● Set task 1:
In the market commentary below, list every Tankan business conditions DI group together with the September reading that the text reports for it.

● Supplied passage:
-- Start --
Also from UK, manufacturing PMI rose to 55.4 in September, well above expectation of 52.1, and hit the highest level since June 2014. Market noted that "September saw the UK Manufacturing PMI rise to its highest level since mid-2014, recovering further from its EU referendum inspired low in July. The rebound over the past two months has been encouragingly strong, and puts the sector on course to provide a further positive contribution to GDP in the third quarter." But the data provides little support to the Pound. Also from Europe, Eurozone PMI manufacturing was finalized at 52.6 in September, unrevised. Swiss SVME PMI rose to 53.2 in September versus expectation of 51.9. Swiss retail sales dropped -3.0% yoy in August versus expectation of -1.6% yoy.

More indicators suggest that Japan's economy is not going to get better anytime soon. The latest Tankan survey (conducted between August 30 and September 29) confirms that business sentiment failed to improve, companies lack the ability to increase output prices and the risks to the inflation are skewed to the downside. The business conditions DI for large manufacturers stayed unchanged at 6 in September, compared with consensus of 7. The DI for large non-manufacturers slipped -1 point to 18, in line with expectations. The actual situation might be worse as the index probably failed to fully reflect the recent appreciation in Japanese yen. DI for small manufacturers, staying in the negative territory for a third consecutive quarter, improved to -3 from -5 in the June quarter. This came in better than expectations. DI for non-manufacturers edged slightly higher to 1 from 0. Meanwhile, the expectations indicators remain dismal. We expect BOJ would be obliged to add further stimulus measures in the next meeting.

US will release construction spending and ISM manufacturing later today.
-- End --
● Set task 2:
Please recast the entries from the line containing "will [x=323, y=128]." through the line containing "Screen dimensions: 1024x614" as a JSON list of strings, one string per line and no strings for blank lines.

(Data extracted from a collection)
-- Start --
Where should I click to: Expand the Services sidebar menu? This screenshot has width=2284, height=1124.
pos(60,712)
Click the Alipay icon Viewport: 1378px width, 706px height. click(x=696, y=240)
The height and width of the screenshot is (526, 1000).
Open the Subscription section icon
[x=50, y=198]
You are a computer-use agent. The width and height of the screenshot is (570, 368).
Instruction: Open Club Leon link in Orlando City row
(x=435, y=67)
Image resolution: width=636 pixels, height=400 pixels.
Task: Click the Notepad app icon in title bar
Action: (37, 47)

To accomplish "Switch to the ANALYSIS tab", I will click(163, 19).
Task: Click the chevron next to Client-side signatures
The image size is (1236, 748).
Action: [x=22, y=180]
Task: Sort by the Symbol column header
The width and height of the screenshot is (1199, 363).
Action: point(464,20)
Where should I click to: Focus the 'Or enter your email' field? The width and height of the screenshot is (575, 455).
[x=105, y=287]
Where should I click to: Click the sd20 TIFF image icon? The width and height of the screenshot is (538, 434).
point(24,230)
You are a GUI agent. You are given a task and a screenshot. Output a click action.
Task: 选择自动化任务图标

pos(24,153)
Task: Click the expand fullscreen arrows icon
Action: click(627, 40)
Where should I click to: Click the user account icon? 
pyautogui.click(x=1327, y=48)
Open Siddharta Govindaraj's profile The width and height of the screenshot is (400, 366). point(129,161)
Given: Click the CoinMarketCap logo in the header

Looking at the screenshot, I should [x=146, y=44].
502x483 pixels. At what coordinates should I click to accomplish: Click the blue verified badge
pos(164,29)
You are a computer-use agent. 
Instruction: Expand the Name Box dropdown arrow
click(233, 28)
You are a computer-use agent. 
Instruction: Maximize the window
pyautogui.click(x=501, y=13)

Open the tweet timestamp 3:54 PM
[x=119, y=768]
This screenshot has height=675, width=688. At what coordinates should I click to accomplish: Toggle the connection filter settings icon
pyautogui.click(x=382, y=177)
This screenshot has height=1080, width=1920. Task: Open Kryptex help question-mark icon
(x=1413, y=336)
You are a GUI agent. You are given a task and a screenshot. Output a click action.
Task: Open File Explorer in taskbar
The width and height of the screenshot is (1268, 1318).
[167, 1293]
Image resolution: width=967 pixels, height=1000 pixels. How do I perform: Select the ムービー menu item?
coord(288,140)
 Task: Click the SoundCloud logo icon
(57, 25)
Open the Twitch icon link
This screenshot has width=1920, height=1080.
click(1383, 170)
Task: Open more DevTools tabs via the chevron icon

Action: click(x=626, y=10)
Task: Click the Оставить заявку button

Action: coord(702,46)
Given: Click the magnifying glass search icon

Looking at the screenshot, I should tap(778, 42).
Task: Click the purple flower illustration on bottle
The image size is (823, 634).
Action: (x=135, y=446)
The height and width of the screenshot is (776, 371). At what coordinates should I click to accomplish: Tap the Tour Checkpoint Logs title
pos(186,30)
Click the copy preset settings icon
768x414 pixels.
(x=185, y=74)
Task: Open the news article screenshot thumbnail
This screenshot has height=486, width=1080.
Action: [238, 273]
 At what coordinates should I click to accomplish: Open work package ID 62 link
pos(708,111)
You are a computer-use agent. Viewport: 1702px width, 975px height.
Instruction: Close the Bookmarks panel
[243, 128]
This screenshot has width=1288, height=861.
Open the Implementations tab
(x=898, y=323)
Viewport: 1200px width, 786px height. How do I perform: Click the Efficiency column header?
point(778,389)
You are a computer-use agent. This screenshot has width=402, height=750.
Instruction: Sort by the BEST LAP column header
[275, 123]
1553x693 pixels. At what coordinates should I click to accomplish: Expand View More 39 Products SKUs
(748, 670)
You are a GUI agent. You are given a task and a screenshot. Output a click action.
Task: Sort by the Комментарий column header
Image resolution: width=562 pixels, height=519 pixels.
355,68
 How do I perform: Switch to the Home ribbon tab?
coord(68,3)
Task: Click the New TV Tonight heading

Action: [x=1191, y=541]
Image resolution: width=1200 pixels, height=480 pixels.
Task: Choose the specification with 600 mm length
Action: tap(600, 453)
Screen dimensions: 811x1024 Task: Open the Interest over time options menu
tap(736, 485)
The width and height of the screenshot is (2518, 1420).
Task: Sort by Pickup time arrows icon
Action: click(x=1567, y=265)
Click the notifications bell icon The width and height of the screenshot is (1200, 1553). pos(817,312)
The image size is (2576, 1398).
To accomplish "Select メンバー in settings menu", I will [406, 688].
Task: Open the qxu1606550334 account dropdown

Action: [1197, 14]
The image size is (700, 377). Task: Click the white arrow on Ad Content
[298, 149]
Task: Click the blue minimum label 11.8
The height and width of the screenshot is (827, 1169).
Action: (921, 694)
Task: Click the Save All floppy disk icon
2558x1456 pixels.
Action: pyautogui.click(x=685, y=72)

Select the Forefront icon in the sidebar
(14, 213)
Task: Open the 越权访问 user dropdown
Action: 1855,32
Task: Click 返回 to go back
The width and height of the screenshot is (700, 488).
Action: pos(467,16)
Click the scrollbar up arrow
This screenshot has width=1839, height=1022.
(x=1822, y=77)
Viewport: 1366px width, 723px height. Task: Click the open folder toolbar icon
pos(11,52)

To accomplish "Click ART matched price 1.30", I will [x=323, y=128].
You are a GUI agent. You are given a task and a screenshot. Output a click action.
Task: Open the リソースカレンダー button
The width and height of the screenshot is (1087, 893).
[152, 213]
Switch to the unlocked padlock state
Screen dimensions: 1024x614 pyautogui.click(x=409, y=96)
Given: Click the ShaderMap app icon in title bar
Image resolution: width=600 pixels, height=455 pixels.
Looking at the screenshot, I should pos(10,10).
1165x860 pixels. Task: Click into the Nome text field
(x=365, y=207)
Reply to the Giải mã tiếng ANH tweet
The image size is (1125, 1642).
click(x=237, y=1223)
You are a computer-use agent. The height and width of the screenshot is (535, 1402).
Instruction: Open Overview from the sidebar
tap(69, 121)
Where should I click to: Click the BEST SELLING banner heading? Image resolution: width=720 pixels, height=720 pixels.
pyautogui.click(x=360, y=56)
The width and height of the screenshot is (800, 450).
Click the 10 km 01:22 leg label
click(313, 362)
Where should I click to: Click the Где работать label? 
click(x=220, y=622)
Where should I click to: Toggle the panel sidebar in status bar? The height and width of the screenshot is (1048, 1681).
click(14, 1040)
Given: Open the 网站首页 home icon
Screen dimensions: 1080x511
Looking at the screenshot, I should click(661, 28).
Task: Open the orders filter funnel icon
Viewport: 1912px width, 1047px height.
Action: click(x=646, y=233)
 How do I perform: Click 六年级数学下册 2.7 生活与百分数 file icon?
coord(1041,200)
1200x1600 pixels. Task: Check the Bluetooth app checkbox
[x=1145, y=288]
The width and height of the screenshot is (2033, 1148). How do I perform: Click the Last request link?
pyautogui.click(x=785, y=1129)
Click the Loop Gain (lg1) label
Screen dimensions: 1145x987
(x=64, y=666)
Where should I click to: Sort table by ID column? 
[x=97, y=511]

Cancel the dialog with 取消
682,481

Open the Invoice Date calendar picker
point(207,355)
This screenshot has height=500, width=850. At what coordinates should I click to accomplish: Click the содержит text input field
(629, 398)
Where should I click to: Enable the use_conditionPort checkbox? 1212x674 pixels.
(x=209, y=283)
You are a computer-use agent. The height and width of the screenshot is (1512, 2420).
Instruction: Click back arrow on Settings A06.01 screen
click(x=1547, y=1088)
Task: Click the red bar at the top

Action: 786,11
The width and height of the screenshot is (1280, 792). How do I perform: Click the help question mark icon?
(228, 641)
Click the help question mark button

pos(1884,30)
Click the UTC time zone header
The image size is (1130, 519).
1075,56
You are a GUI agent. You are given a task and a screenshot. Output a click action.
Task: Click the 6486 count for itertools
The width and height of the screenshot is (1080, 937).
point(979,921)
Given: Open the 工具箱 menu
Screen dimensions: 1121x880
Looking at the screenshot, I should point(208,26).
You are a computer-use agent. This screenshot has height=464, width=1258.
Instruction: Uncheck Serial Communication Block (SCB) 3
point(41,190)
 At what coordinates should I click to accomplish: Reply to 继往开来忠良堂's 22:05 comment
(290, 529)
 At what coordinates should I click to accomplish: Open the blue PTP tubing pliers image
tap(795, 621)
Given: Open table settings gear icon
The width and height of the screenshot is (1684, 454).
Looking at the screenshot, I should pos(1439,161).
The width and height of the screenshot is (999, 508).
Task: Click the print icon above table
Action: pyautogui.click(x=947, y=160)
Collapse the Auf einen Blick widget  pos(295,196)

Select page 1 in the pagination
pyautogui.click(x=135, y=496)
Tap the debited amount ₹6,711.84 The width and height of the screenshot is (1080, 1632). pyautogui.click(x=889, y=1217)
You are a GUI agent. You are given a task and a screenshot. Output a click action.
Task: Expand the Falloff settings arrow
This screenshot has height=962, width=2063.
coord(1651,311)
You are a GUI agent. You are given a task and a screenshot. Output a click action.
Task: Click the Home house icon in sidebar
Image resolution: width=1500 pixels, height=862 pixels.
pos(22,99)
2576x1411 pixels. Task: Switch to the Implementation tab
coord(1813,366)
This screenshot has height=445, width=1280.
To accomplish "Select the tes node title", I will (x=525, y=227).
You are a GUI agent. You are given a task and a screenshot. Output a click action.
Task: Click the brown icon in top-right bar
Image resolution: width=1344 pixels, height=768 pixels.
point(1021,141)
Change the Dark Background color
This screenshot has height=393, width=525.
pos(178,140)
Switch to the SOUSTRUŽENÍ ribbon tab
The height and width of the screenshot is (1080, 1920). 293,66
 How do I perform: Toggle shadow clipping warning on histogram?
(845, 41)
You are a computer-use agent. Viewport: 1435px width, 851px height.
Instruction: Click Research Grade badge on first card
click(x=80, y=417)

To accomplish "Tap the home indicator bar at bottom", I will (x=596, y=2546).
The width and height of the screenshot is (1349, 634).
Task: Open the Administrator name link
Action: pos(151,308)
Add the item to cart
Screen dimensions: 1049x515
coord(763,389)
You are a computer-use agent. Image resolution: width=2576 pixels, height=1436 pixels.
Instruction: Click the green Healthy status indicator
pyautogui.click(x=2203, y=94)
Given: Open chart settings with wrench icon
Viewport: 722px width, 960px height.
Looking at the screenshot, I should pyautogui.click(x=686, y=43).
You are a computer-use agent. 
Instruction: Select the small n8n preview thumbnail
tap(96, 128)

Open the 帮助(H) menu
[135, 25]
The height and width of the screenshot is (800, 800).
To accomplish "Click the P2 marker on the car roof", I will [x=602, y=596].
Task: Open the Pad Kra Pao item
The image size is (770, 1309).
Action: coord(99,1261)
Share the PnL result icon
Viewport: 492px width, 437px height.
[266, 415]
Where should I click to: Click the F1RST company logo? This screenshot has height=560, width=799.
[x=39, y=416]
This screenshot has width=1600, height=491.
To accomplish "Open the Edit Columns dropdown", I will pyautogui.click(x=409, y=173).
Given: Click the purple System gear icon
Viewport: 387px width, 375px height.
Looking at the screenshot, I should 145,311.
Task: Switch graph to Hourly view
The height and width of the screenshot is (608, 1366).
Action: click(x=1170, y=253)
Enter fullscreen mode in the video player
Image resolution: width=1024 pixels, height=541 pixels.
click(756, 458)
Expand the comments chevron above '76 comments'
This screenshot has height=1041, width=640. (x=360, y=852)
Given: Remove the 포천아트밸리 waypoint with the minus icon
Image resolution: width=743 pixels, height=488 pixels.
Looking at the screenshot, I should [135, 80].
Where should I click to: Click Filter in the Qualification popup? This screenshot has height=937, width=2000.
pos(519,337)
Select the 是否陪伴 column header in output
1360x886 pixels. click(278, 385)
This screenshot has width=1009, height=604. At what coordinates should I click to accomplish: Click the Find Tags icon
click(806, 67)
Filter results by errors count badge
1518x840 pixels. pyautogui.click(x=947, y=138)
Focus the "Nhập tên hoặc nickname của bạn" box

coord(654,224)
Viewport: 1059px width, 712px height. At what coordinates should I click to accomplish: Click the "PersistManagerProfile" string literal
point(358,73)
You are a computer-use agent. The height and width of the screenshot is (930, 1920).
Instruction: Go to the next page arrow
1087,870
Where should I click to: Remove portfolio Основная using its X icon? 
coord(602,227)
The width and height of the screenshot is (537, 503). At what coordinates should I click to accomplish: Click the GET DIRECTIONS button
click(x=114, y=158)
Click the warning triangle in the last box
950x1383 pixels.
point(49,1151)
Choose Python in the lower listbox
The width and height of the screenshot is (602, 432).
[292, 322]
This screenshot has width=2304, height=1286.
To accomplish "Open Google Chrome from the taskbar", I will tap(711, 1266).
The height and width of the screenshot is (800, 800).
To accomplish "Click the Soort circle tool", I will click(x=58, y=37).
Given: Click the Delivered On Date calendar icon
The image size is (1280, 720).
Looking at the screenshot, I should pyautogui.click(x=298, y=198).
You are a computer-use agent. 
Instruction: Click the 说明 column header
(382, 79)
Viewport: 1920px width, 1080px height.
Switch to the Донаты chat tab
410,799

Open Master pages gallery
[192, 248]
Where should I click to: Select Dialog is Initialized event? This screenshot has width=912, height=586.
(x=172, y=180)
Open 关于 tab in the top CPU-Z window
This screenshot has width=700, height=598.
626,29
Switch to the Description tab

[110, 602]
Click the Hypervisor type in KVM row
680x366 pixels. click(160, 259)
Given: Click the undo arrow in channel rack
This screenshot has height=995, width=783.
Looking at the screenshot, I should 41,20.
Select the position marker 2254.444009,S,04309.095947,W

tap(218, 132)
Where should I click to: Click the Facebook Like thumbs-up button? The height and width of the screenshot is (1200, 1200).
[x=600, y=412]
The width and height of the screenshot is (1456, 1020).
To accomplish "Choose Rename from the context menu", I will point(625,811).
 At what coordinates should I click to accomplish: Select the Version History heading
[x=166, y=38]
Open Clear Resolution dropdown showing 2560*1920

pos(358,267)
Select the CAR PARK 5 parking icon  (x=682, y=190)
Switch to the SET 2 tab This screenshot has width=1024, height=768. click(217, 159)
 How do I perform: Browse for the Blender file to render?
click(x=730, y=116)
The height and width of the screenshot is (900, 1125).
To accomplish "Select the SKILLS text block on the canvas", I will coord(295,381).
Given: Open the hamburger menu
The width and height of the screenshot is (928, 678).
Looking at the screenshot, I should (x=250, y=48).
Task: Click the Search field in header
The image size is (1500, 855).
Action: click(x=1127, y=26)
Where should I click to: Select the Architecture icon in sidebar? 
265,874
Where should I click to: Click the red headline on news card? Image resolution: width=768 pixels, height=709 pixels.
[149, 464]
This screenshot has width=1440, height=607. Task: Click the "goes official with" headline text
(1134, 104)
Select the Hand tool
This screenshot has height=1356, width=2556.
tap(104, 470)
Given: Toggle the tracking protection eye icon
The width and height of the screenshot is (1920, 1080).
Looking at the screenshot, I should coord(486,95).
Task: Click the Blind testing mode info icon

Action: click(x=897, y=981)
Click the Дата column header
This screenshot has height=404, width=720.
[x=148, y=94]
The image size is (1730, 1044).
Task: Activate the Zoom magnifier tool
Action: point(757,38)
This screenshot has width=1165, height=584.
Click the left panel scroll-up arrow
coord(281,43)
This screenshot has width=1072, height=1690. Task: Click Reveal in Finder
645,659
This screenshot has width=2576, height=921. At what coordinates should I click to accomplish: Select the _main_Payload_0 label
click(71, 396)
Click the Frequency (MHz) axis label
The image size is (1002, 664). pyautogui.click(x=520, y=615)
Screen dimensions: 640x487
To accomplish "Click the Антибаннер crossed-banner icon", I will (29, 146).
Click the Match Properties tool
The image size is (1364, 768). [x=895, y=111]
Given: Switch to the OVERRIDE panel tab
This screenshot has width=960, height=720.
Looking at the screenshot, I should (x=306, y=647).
-- End --
● Correct response 1:
- Large manufacturers: 6
- Large non-manufacturers: 18
- Small manufacturers: -3
- Non-manufacturers: 1

● Correct response 2:
[
  "To accomplish \"Click ART matched price 1.30\", I will [x=323, y=128].",
  "You are a GUI agent. You are given a task and a screenshot. Output a click action.",
  "Task: Open the リソースカレンダー button",
  "The width and height of the screenshot is (1087, 893).",
  "[152, 213]",
  "Switch to the unlocked padlock state",
  "Screen dimensions: 1024x614 pyautogui.click(x=409, y=96)"
]